When you mark a task complete, the panel automatically advances to the next task in the queue.

Notes

For Phone Call and LinkedIn InMail tasks, an inline notes field is available in the work panel. Notes auto-save when you click away so that you do not lose them when you navigate to another task before marking the current one complete.

Task actions

Use the following actions to manage your tasks:

  • Mark Complete - The primary action. Use this action after you’ve executed the task — made the call, sent the InMail, or reviewed and approved the emails. On completion, the task is recorded as Completed and the queue advances automatically.

  • Skip Touchpoint - Available from the overflow menu in the work panel. Use this option when you cannot complete this step, but the prospect remains a valid target in the workflow.

    • The prospect advances to the next step in the sequence. Future tasks still generate on schedule.
    • Select a reason: Bad contact info, Bad timing, Content not relevant, or Other (with a freetext field).
    • The task status is set to Skipped and logged with the reason and timestamp.
    • If this was the last step in the workflow, the prospect’s workflow run ends. The task is still logged as Skipped (not Removed).
  • Remove from Workflow - Available from the overflow menu in the work panel. Use this when the prospect should no longer be in this workflow at all.

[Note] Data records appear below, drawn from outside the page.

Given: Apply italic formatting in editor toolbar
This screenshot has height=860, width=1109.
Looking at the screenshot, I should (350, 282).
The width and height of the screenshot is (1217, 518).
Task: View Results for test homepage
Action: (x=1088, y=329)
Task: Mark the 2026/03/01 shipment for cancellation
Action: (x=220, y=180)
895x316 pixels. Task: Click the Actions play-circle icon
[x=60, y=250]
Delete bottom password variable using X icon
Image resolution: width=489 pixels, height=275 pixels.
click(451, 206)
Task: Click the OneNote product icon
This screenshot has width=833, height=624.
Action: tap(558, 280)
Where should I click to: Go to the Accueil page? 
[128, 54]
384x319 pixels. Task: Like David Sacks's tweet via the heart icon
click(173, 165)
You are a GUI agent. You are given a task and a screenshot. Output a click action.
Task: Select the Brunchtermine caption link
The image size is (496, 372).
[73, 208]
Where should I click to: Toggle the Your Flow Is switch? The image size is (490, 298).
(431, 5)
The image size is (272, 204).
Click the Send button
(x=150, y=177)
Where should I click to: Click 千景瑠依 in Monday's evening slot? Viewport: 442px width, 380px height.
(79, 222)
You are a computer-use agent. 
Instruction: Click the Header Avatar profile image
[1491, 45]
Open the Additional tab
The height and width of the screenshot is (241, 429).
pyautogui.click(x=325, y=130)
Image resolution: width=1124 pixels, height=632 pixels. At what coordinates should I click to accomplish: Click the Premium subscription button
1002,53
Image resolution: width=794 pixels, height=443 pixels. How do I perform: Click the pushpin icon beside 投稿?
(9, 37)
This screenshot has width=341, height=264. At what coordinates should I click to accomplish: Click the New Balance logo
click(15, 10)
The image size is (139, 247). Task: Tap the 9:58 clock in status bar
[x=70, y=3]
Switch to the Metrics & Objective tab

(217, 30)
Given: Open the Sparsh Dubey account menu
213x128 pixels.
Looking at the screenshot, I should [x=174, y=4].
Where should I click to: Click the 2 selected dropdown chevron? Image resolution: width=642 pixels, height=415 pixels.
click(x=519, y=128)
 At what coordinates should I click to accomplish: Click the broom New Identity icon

    When you remove a prospect from a workflow:

    • All pending and future tasks for that prospect within this workflow are cancelled.
    • The prospect’s enrollment status changes to Removed by BDR.
    • Select a reason: Left company, Duplicate, Wrong fit, Already converted, or Other (with a text field).
    • A confirmation dialog appears: “This action will cancel all remaining touchpoints for [Prospect] in [Workflow Name]. Continue?”
    • The task status is set to Removed. All cancelled sibling tasks are also marked Removed.
NOTE
Skip and Remove reason data informs analytics, including skip rate by channel, removal rate by workflow, and top reasons. This helps improve workflow quality and informs performance analysis over time.

Task status

Each task moves through the following states:

Status
Description
Pending
Created but the preceding workflow step hasn’t completed yet. Not visible in your task list.
Upcoming
The preceding step is complete, but the due date is in the future. Visible and actionable — you can complete it early if the moment is right.
Open
Due today. Visible and actionable.
Overdue
Past due date, not yet completed. Visible, actionable, and visually flagged.
Completed
You executed and marked the task complete.
Skipped
You skipped this touchpoint. The prospect advances in the workflow.
Removed
You removed the prospect from the workflow. All sibling tasks are cancelled.
Cancelled
System-cancelled due to a workflow change or prospect removal.

List views

Use the tabs at the top of the task list to switch between views:

  • Today (default) — Tasks due today that haven’t been completed.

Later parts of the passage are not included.